Я слышу, как они возятся там в темноте, толкаясь и переругиваясь вполголоса, иногда взбивая вязкий ночной воздух крыльями, чтобы умоститься поудобнее.
Я никогда не видел, чтобы они летали. Конечно, я бы и не смог ничего разглядеть в темноте, но почему-то уверен, что они не умеют летать.
У той птицы, которая всегда появляется первой, большие, печальные глаза, как у собаки.
Я это чувствую.
Еще я чувствую, что она добрая. Она всегда сидит чуть поодаль от других.
И остальные никогда не пересекают невидимую границу между ней и ими. Они ее недолюбливают и побаиваются.
Иногда она исчезает ненадолго, и тогда пространство за окном наполняется неприятным шорохом. Даже отчасти зловещим.
Как будто множество змей ползут неведомо-куда по палой, прошлогодней листве.
Все остальные птицы похожи друг на друга, как капли чернил в чернильнице, но среди них выделяется одна,
обычно приходящая последней.
У нее блестящие глаза-бусинки. Взгляд их быстрый и колючий.
Она единственная, кто никогда не смотрит на меня постоянно, только бросает острые взгляды искоса и тут же отворачивается в сторону.
Она единственная, кто никогда не сидит спокойно. Всегда определяю ее перемещения по тому, как она цокотит коготками по перилам, а иногда дробно постукивает клювом по переплету лоджии.
Она любит находится ближе всех к освещенной зоне. Так что, мне кажется иногда – я вижу, как мелькают ее маленькие, костистые лапки и кончик тупого клюва, на секунду выглядывающего из темноты.
Однажды я даже как будто разглядел в ее раскрытом клюве настоящие человеческие зубы! Это была жуткая ухмылка.
Я знаю, что не сумасшедший. Птицы существуют на самом деле. Для того, чтобы окончательно убедится в их существовании, нужно просто выключить торшер – убрать эту непроницаемую световую завесу. Но стыдно признаться – я очень, очень боюсь.
Этот страх иррационален. Он сидит где-то в подкорке, но парализует тело и волю состоянием близким к ужасу.
При одной только мысли протянуть руку и выключить свет, что-то темное там, за окном, ухмыляется и как будто говорит: "Хочешь поиграть со мной, Малыш-ш-ш?"

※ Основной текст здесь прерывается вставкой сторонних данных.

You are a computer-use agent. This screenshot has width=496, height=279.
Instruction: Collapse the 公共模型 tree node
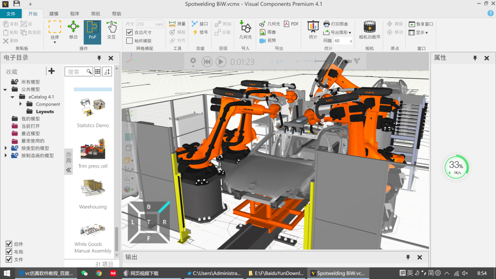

Оно произносит это голосом Буки, жившего в шифоньере в комнате моего детства.
И хотя в ту пору мне было от силы лет 9–10, я всё очень отчетливо помню до сих пор:
– Мама… мамочка… не выключай свет, пожалуйста… Он там… (безудержный детский плач)
– Сыночка, там нет никого… ну что ты, хороший мой… мы же с тобой посмотрели… ну давай еще посмотрим…
– А-а-а… нет… он там… я знаю… (плач)
– Сынок… стыдно спать при свете, ведь ты уже взрослый мальчик… будь мужчиной… даже твоя младшая сестренка не боится и давно спит.
– А ты правда никуда не уйдешь? (дрожащим голосом, сдерживая рыдания и утирая слезы)
– Ну что ты, Малыш… я тут, за стеночкой… только позовешь, и я сразу приду…
– Правда?
– Правда, сынок… правда. Спи, мой хороший.
В детстве я точно знал, что Бука существует на самом деле.
Но тогда я придумал от него защиту и свято верил в нее. Иначе просто бы сошел с ума от страха… В тот момент, когда раздавался щелчок выключателя и гас свет, я оставался с ним один на один, и никто в этом мире был не в силах мне помочь.
Защита была простая: надо было плотно завернутся в одеяло с головой, так, чтобы не осталось ни единой щелочки, и побыстрее заснуть.
Мать знала об этом и, дождавшись, когда я усну, аккуратно распутывала меня. Я чувствовал сквозь сон ее ласковые, прохладные руки, достающие меня из складок одеяла, но мне было в этот момент уже нестрашно, потому что был твердо уверен – Бука ничего плохого не может сделать со спящими.